"Makanya kita perbaiki dengan masukan dari Banggar DPR, jangan diambil dari K/L anggarannya, dibiarkan saja di K/L, tapi K/L diminta untuk menahan diri, tidak langsung belanja yang belum tentu punya urgensi yang tinggi," ungkap Isa.
Berkaca pada 2022, masih harus ada antisipasi meledaknya Covid-19 misalnya. Dan tahun ini pun masih mengantisipasi, meski sudah ada relaksasi yang lebih luas, seperti tak ada lagi PPKM. Namun, dia menekankan, perlu dilihat bagaimana kondisi nanti setelah Idul Fitri.
"Bagaimana kita switching anggaran tersebut untuk anggaran tak terduga. Pendekatan berbeda, kita tidak ambil anggaran K/L, kita hanya minta mereka tahan diri, tidak buru-buru belanja karena masih harus antisipasi ketidakpastian. Setidak-tidaknya sampai semester I tahan diri, jangan bernafsu belanja," tegas Isa.
Dia mengatakan, kebijakan ini menjadi pembelajaran yang baik, di mana K/L bisa memilih mana belanja yang urgent atau darurat dilakukan sejak awal tahun, mana yang bisa ditahan. Hal ini, lanjutnya, sudah terjadi melalui prioritisasi.
"Namun di praktiknya di 2022 ada urgensi berbeda. Contoh paling jelas adalah Penyakit Mulut dan Kuku (PMK) pada hewean ternak yang harus diantisipasi dengan cepat karena menghadapi lebaran," jelasnya.
"Maka Kementerian Pertanian (Kementan) contohnya, meminta izin untuk memakai anggaran meminta penanganan PMK. Maka mereka diizinkan melakukan perubahan, dari semula buat kegiatan A misalnya, dipakai buat menangani PMK dan kompensasi petani peternak," jelas Isa.

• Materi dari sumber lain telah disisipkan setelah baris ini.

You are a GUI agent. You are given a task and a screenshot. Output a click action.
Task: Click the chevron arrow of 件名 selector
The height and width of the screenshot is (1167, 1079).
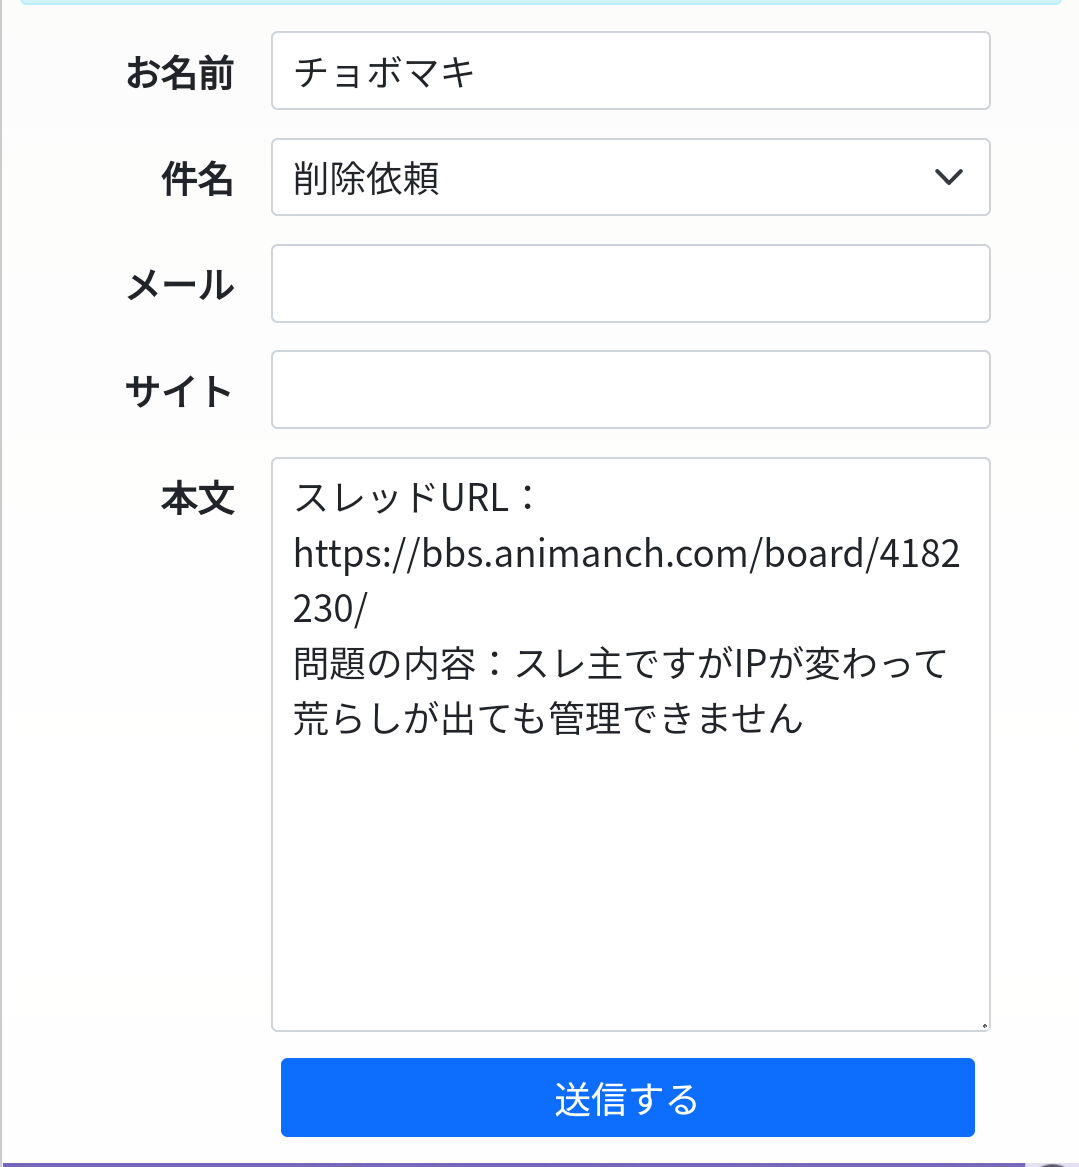point(948,178)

Ini mengubah purpose atau tujuan dari anggaran mereka menjadi aktivitas penanganan wabah PMK. Karena kedaruratannya di Juni 2022 sudah ada relaksasi tanpa harus menunggu semester II.
"Ada kasus tertentu di mana urgensi dahsyat, tapi umumnya kita akan mempertimbangkan relaksasi pada semester II. Ternyata di perjalanannya ada repurposing, anggaran buat A, tapi digunakan untuk sesuatu yang lebih urgent," ujarnya.